++++ DATA FOR REVIEW ++++
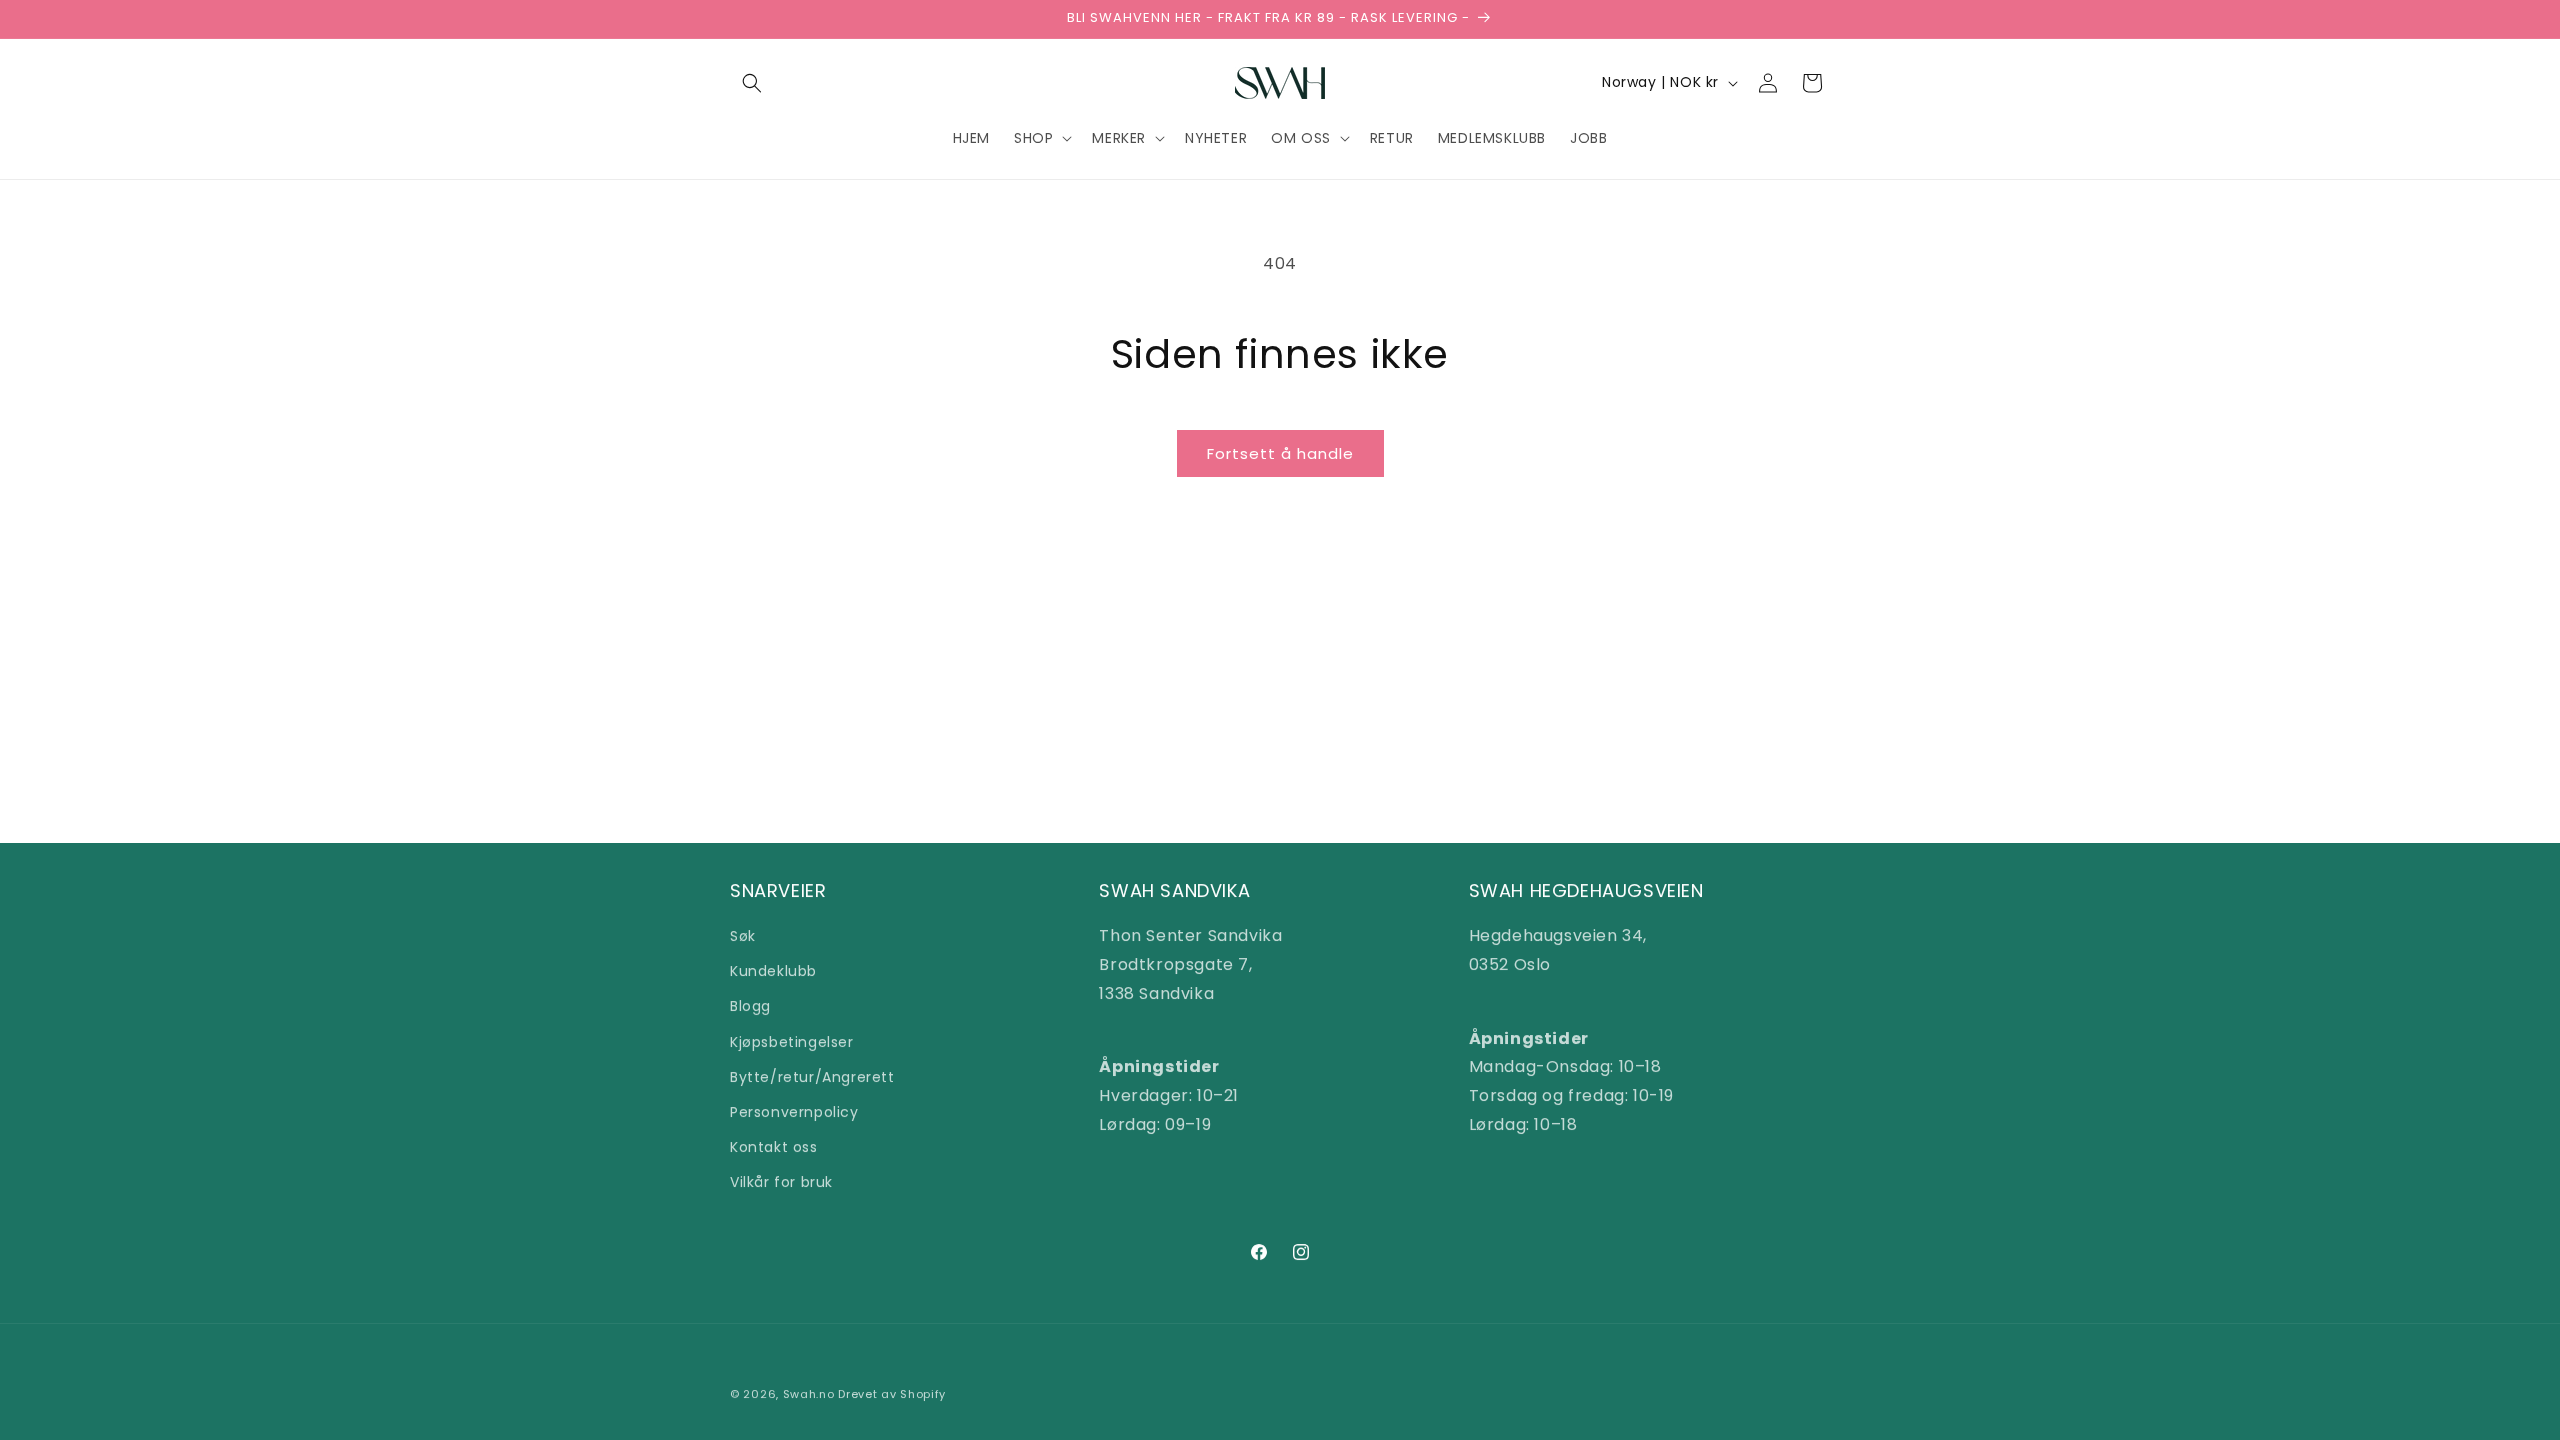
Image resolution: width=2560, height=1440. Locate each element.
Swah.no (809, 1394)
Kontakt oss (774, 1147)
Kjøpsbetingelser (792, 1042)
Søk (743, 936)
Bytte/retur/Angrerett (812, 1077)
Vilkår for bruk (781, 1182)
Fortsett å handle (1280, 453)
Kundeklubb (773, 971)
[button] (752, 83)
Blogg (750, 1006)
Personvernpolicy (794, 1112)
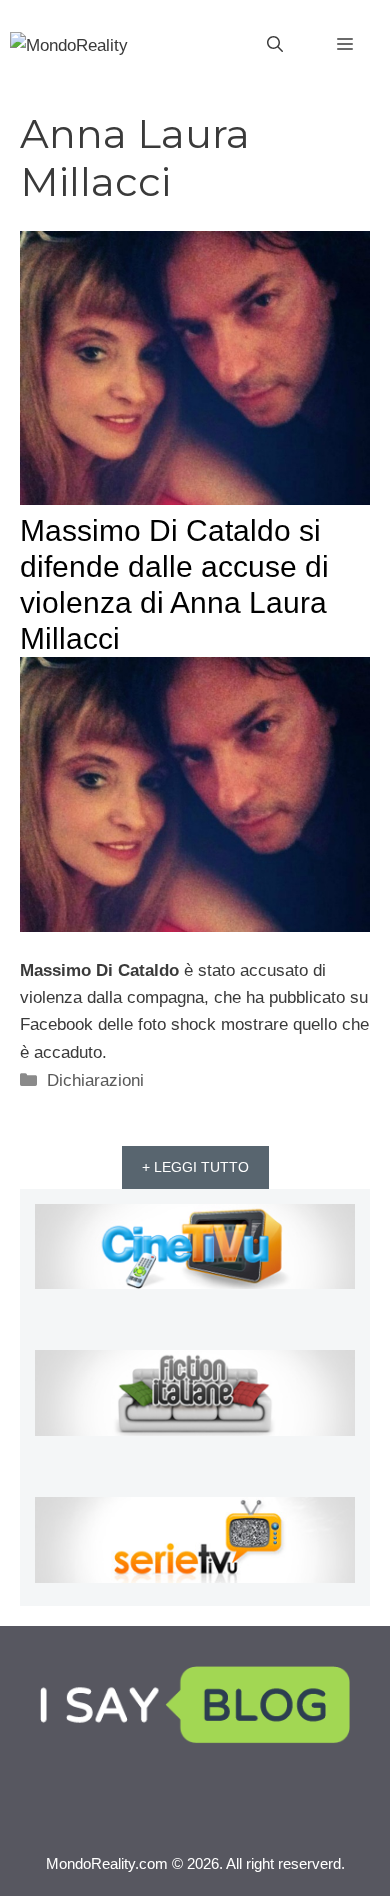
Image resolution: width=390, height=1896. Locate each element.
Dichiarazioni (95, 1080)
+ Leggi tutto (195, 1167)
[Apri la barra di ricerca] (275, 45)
++++
- AIM OF THE EXERCISE:
Report each line in the data that holds the word "Locate".

- PROBLEM SOLUTION:
Image resolution: width=2560, height=1440. Locate each element.
Image resolution: width=390, height=1896. Locate each element.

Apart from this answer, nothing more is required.